## Task details
Return each entry below without any alteration.
- - - - -
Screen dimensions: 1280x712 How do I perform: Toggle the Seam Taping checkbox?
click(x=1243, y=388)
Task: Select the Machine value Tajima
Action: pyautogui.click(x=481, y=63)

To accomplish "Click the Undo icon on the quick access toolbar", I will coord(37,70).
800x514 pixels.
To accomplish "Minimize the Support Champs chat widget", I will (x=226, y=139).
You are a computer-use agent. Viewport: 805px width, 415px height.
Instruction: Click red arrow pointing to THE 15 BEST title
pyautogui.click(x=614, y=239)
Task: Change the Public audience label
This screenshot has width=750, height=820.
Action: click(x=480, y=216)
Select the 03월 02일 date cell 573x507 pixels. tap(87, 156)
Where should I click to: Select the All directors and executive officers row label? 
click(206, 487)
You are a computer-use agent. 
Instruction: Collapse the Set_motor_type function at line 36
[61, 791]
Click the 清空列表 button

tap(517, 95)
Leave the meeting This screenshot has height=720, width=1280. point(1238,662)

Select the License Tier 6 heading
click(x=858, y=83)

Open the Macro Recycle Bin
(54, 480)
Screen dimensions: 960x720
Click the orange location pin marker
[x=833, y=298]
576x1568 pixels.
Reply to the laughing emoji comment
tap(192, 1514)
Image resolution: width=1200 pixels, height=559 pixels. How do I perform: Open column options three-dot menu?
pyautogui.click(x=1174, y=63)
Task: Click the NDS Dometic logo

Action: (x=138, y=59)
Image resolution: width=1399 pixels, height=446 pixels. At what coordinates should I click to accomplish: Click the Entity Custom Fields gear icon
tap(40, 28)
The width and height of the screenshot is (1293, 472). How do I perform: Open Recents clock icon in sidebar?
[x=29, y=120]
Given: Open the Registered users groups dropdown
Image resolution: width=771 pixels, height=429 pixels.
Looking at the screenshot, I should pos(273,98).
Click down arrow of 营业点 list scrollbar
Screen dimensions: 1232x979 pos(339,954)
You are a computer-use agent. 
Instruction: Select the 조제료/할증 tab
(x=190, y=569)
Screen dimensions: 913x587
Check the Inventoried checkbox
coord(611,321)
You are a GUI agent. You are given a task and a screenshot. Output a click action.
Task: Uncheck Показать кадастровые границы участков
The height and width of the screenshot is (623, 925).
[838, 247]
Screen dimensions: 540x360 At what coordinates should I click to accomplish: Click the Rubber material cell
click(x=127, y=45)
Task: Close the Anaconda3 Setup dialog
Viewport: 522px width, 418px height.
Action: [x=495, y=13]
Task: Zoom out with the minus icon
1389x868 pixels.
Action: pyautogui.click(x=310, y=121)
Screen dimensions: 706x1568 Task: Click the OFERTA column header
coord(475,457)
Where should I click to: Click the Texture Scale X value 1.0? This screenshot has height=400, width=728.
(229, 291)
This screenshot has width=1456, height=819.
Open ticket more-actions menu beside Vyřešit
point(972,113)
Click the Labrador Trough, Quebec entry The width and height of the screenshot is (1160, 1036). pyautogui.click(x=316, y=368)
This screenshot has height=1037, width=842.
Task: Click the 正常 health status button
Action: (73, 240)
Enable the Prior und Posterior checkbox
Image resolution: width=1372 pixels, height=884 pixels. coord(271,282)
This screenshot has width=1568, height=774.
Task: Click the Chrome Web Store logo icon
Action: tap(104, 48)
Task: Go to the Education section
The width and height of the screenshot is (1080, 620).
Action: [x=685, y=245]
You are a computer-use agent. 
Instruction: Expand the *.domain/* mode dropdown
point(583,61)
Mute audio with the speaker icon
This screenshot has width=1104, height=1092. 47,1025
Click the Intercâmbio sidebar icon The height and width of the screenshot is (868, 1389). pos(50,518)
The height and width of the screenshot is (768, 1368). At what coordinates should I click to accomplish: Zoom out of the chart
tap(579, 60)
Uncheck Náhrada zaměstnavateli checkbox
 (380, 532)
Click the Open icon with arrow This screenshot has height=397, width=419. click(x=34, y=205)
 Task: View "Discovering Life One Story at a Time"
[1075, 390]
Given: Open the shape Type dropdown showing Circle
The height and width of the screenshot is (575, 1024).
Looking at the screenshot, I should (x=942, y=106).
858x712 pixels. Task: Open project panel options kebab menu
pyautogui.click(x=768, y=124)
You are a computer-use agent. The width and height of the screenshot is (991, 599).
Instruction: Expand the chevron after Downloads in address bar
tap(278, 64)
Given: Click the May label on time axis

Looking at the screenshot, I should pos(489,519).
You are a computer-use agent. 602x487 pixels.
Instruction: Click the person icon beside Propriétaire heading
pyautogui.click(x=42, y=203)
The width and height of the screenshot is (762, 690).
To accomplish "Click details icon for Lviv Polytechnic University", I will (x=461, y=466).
- - - - -
## Response box
Screen dimensions: 1280x712 How do I perform: Toggle the Seam Taping checkbox?
click(x=1243, y=388)
Task: Select the Machine value Tajima
Action: pyautogui.click(x=481, y=63)

To accomplish "Click the Undo icon on the quick access toolbar", I will coord(37,70).
800x514 pixels.
To accomplish "Minimize the Support Champs chat widget", I will (x=226, y=139).
You are a computer-use agent. Viewport: 805px width, 415px height.
Instruction: Click red arrow pointing to THE 15 BEST title
pyautogui.click(x=614, y=239)
Task: Change the Public audience label
This screenshot has width=750, height=820.
Action: click(x=480, y=216)
Select the 03월 02일 date cell 573x507 pixels. tap(87, 156)
Where should I click to: Select the All directors and executive officers row label? 
click(206, 487)
You are a computer-use agent. 
Instruction: Collapse the Set_motor_type function at line 36
[61, 791]
Click the 清空列表 button

tap(517, 95)
Leave the meeting This screenshot has height=720, width=1280. point(1238,662)

Select the License Tier 6 heading
click(x=858, y=83)

Open the Macro Recycle Bin
(54, 480)
Screen dimensions: 960x720
Click the orange location pin marker
[x=833, y=298]
576x1568 pixels.
Reply to the laughing emoji comment
tap(192, 1514)
Image resolution: width=1200 pixels, height=559 pixels. How do I perform: Open column options three-dot menu?
pyautogui.click(x=1174, y=63)
Task: Click the NDS Dometic logo

Action: (x=138, y=59)
Image resolution: width=1399 pixels, height=446 pixels. At what coordinates should I click to accomplish: Click the Entity Custom Fields gear icon
tap(40, 28)
The width and height of the screenshot is (1293, 472). How do I perform: Open Recents clock icon in sidebar?
[x=29, y=120]
Given: Open the Registered users groups dropdown
Image resolution: width=771 pixels, height=429 pixels.
Looking at the screenshot, I should pos(273,98).
Click down arrow of 营业点 list scrollbar
Screen dimensions: 1232x979 pos(339,954)
You are a computer-use agent. 
Instruction: Select the 조제료/할증 tab
(x=190, y=569)
Screen dimensions: 913x587
Check the Inventoried checkbox
coord(611,321)
You are a GUI agent. You are given a task and a screenshot. Output a click action.
Task: Uncheck Показать кадастровые границы участков
The height and width of the screenshot is (623, 925).
[838, 247]
Screen dimensions: 540x360 At what coordinates should I click to accomplish: Click the Rubber material cell
click(x=127, y=45)
Task: Close the Anaconda3 Setup dialog
Viewport: 522px width, 418px height.
Action: [x=495, y=13]
Task: Zoom out with the minus icon
1389x868 pixels.
Action: pyautogui.click(x=310, y=121)
Screen dimensions: 706x1568 Task: Click the OFERTA column header
coord(475,457)
Where should I click to: Click the Texture Scale X value 1.0? This screenshot has height=400, width=728.
(229, 291)
This screenshot has width=1456, height=819.
Open ticket more-actions menu beside Vyřešit
point(972,113)
Click the Labrador Trough, Quebec entry The width and height of the screenshot is (1160, 1036). pyautogui.click(x=316, y=368)
This screenshot has height=1037, width=842.
Task: Click the 正常 health status button
Action: (73, 240)
Enable the Prior und Posterior checkbox
Image resolution: width=1372 pixels, height=884 pixels. coord(271,282)
This screenshot has width=1568, height=774.
Task: Click the Chrome Web Store logo icon
Action: tap(104, 48)
Task: Go to the Education section
The width and height of the screenshot is (1080, 620).
Action: [x=685, y=245]
You are a computer-use agent. 
Instruction: Expand the *.domain/* mode dropdown
point(583,61)
Mute audio with the speaker icon
This screenshot has width=1104, height=1092. 47,1025
Click the Intercâmbio sidebar icon The height and width of the screenshot is (868, 1389). pos(50,518)
The height and width of the screenshot is (768, 1368). At what coordinates should I click to accomplish: Zoom out of the chart
tap(579, 60)
Uncheck Náhrada zaměstnavateli checkbox
 (380, 532)
Click the Open icon with arrow This screenshot has height=397, width=419. click(x=34, y=205)
 Task: View "Discovering Life One Story at a Time"
[1075, 390]
Given: Open the shape Type dropdown showing Circle
The height and width of the screenshot is (575, 1024).
Looking at the screenshot, I should (x=942, y=106).
858x712 pixels. Task: Open project panel options kebab menu
pyautogui.click(x=768, y=124)
You are a computer-use agent. The width and height of the screenshot is (991, 599).
Instruction: Expand the chevron after Downloads in address bar
tap(278, 64)
Given: Click the May label on time axis

Looking at the screenshot, I should pos(489,519).
You are a computer-use agent. 602x487 pixels.
Instruction: Click the person icon beside Propriétaire heading
pyautogui.click(x=42, y=203)
The width and height of the screenshot is (762, 690).
To accomplish "Click details icon for Lviv Polytechnic University", I will (x=461, y=466).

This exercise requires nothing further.